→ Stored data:
- - - - -
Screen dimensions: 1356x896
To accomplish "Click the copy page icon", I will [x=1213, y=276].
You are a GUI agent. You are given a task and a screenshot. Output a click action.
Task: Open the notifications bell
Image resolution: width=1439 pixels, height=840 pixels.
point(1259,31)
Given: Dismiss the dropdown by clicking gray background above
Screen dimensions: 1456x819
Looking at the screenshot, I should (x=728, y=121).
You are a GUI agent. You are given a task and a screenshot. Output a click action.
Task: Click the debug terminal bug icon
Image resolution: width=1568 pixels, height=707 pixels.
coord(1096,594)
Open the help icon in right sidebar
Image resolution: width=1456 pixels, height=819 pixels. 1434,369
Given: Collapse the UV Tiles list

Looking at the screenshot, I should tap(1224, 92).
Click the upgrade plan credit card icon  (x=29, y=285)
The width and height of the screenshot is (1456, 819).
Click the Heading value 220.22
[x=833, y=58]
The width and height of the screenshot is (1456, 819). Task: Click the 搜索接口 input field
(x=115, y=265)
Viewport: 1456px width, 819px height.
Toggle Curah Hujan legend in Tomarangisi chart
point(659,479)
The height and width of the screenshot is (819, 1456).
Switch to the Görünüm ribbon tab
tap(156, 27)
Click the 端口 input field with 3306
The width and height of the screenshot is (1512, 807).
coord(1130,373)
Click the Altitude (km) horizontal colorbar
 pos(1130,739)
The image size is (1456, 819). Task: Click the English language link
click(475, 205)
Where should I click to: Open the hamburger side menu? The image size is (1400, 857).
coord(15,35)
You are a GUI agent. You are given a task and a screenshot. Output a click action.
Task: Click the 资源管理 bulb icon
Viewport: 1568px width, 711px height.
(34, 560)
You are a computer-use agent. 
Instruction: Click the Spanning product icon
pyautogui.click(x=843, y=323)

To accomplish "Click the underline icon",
- - - - -
→ Task directions:
Scan the records above and tell how many lines include the word "accomplish"; the number is all that should be written.

→ The completed task:
2